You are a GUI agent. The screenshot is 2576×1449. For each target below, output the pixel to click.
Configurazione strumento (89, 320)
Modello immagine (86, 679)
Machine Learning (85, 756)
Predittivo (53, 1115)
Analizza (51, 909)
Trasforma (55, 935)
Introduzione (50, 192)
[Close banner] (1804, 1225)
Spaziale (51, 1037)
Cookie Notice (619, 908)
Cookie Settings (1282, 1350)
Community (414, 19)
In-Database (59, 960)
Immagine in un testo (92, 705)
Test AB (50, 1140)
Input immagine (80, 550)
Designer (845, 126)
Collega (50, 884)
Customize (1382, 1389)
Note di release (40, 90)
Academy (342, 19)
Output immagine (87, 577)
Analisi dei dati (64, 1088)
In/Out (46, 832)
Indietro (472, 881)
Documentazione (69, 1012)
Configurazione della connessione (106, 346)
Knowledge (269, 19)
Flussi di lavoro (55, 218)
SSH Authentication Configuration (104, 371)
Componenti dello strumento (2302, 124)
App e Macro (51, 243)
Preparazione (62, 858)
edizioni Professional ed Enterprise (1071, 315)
..............................
*How to complete this task*.
Transcribe the data above in its entirety, exactly.

*Output of the exercise*.
You are a GUI agent. The screenshot is 2576×1449. For each target below, output the pixel to click.
Configurazione strumento (89, 320)
Modello immagine (86, 679)
Machine Learning (85, 756)
Predittivo (53, 1115)
Analizza (51, 909)
Trasforma (55, 935)
Introduzione (50, 192)
[Close banner] (1804, 1225)
Spaziale (51, 1037)
Cookie Notice (619, 908)
Cookie Settings (1282, 1350)
Community (414, 19)
In-Database (59, 960)
Immagine in un testo (92, 705)
Test AB (50, 1140)
Input immagine (80, 550)
Designer (845, 126)
Collega (50, 884)
Customize (1382, 1389)
Note di release (40, 90)
Academy (342, 19)
Output immagine (87, 577)
Analisi dei dati (64, 1088)
In/Out (46, 832)
Indietro (472, 881)
Documentazione (69, 1012)
Configurazione della connessione (106, 346)
Knowledge (269, 19)
Flussi di lavoro (55, 218)
SSH Authentication Configuration (104, 371)
Componenti dello strumento (2302, 124)
App e Macro (51, 243)
Preparazione (62, 858)
edizioni Professional ed Enterprise (1071, 315)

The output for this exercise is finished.